Mrs. Brant smiled. "From what your father told me, I think he might at that. But why all the long faces? I think it's exciting getting a code message from Chahda. Why, this is the first time we've had a code problem on the island since the moon rocket."
Mrs. Brant couldn't have caused a more sudden reaction had she tossed a lighted firecracker into the middle of the roast.
Barby knocked over her water glass.
Scotty gasped, "Great grasshoppers! A book code!"
Rick strangled on a sip of milk, and when he could get his breath again, he ran around the table to his mother, kissed her soundly and lifted her hand high in token of victory. "The new champ," he proclaimed. "Mom, you're a genius!"
"But, Rick, I didn't say anything except...."

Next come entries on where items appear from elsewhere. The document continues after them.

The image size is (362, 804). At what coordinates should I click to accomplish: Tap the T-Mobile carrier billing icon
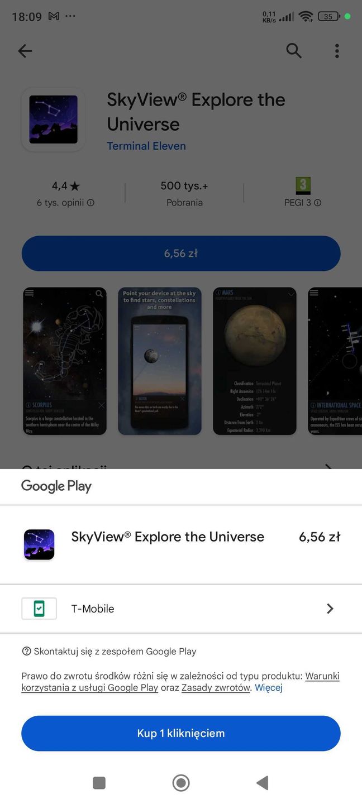39,609
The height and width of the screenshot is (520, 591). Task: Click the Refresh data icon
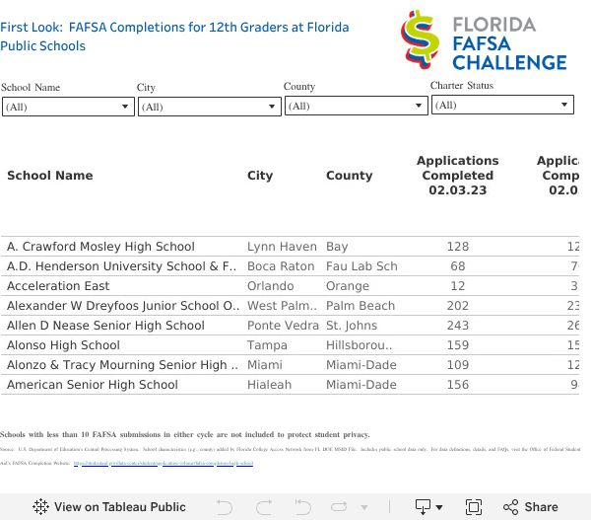coord(339,507)
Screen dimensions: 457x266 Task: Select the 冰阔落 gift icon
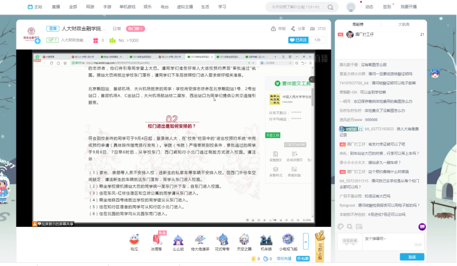click(156, 240)
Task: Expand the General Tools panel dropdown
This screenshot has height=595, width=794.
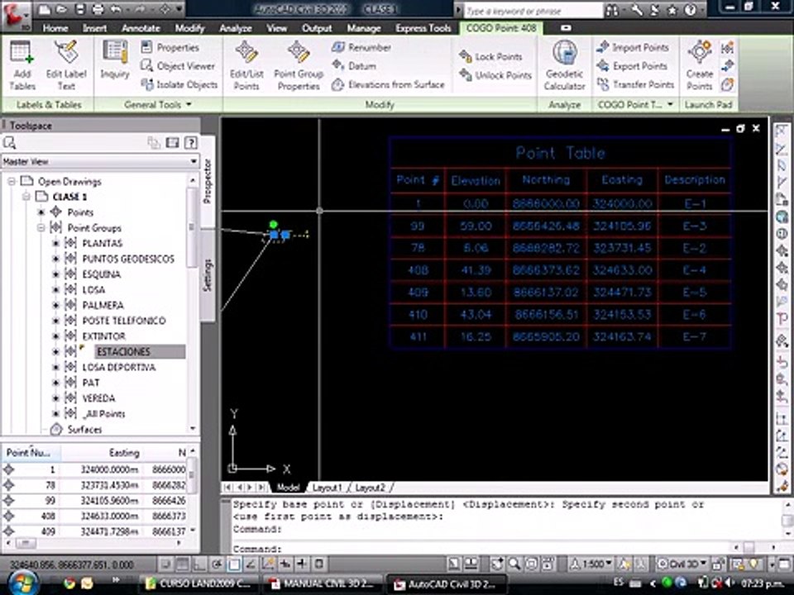Action: click(x=158, y=105)

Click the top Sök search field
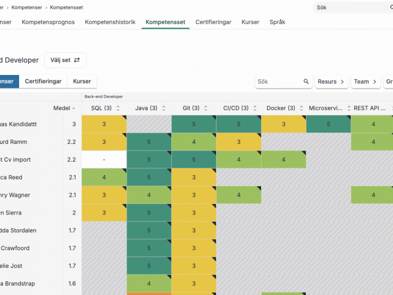350,7
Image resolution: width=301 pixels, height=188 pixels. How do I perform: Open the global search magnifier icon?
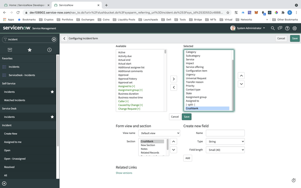(x=272, y=28)
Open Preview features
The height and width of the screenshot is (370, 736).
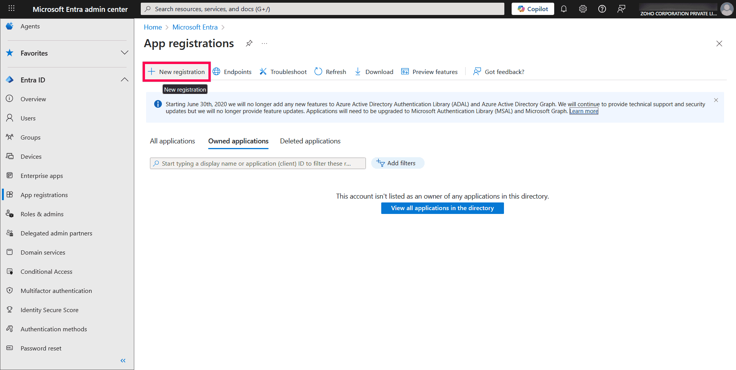(x=429, y=71)
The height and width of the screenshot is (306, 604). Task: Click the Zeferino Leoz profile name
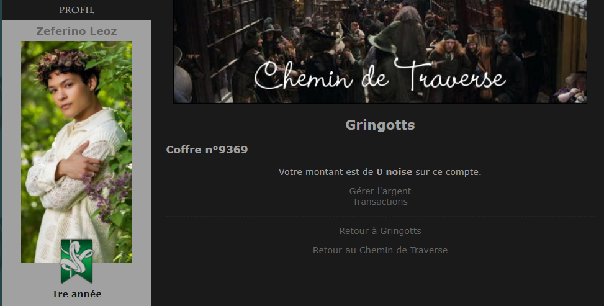(x=76, y=31)
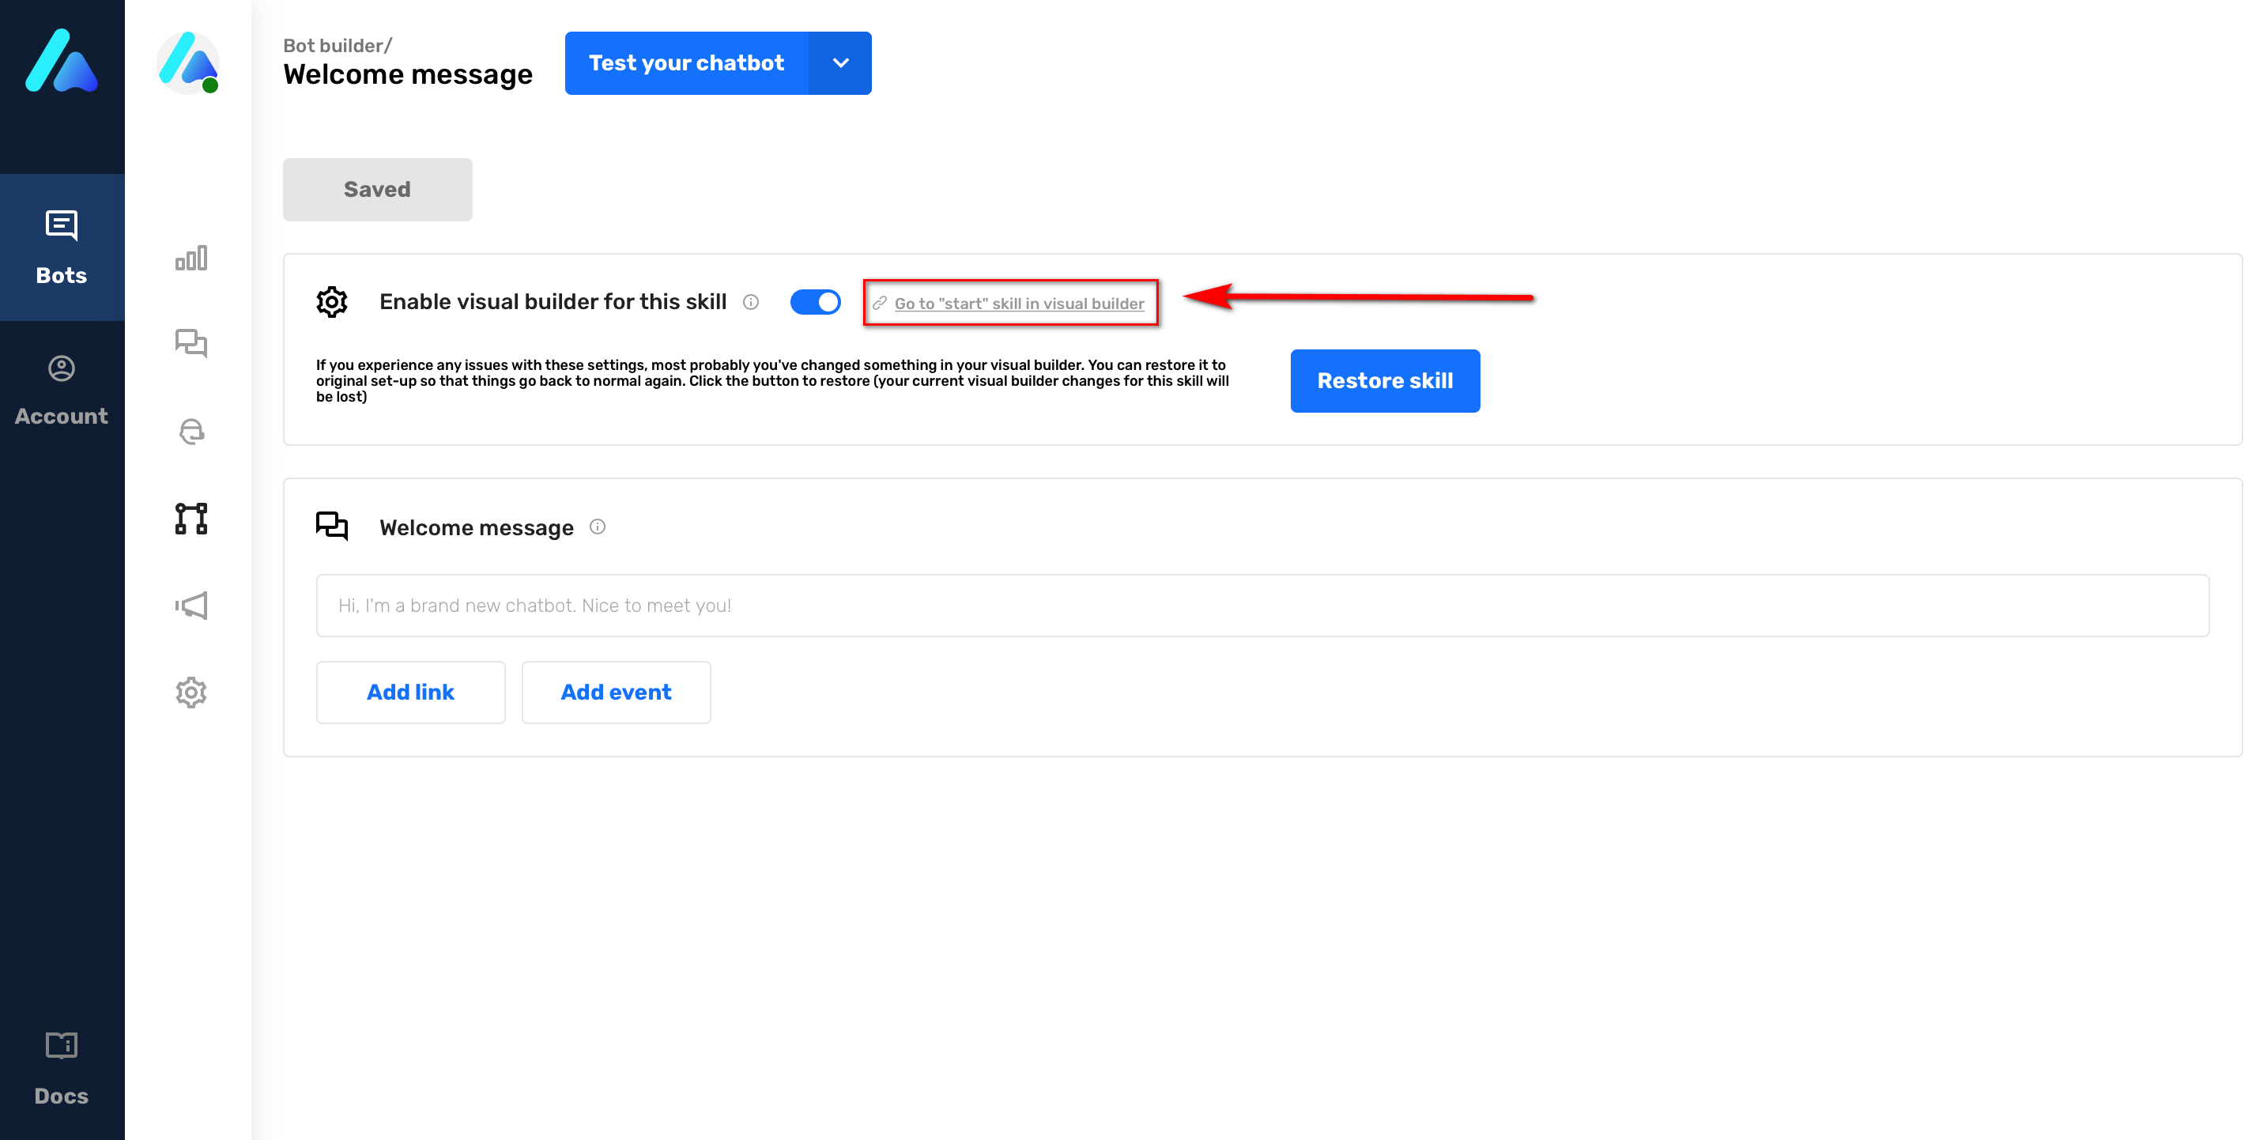Click the globe/integrations icon
2248x1140 pixels.
click(x=190, y=432)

"You said just enough, dear," Hartson Brant replied. "We all had the answer right in that second, because you gave us a clue. Do you remember the code our former friend used when he was sending messages off the island?"
The "former friend" Hartson Brant referred to was a member of the staff who had turned renegade and helped Manfred Wessel's gang in their efforts to build a moon rocket, using the Spindrift design, in order to win the Stoneridge Grant of two million dollars. The traitor scientist had used code messages to keep the gang informed of new developments on Spindrift while he had used the cloak of false friendship to slow up the building of the Spindrift rocket.
"He used a double code," Rick explained. "Part of it was a regular cipher, but the first step was a book code."
"I do remember!" Mrs. Brant exclaimed. "He used a copy of that book Hartson's friend wrote. What was it? Psychiatry Simplified. The code was numbers that gave the page of the book, and the position of the word on the page, and unless you found the book, as Rick and Scotty did, you couldn't break the code!"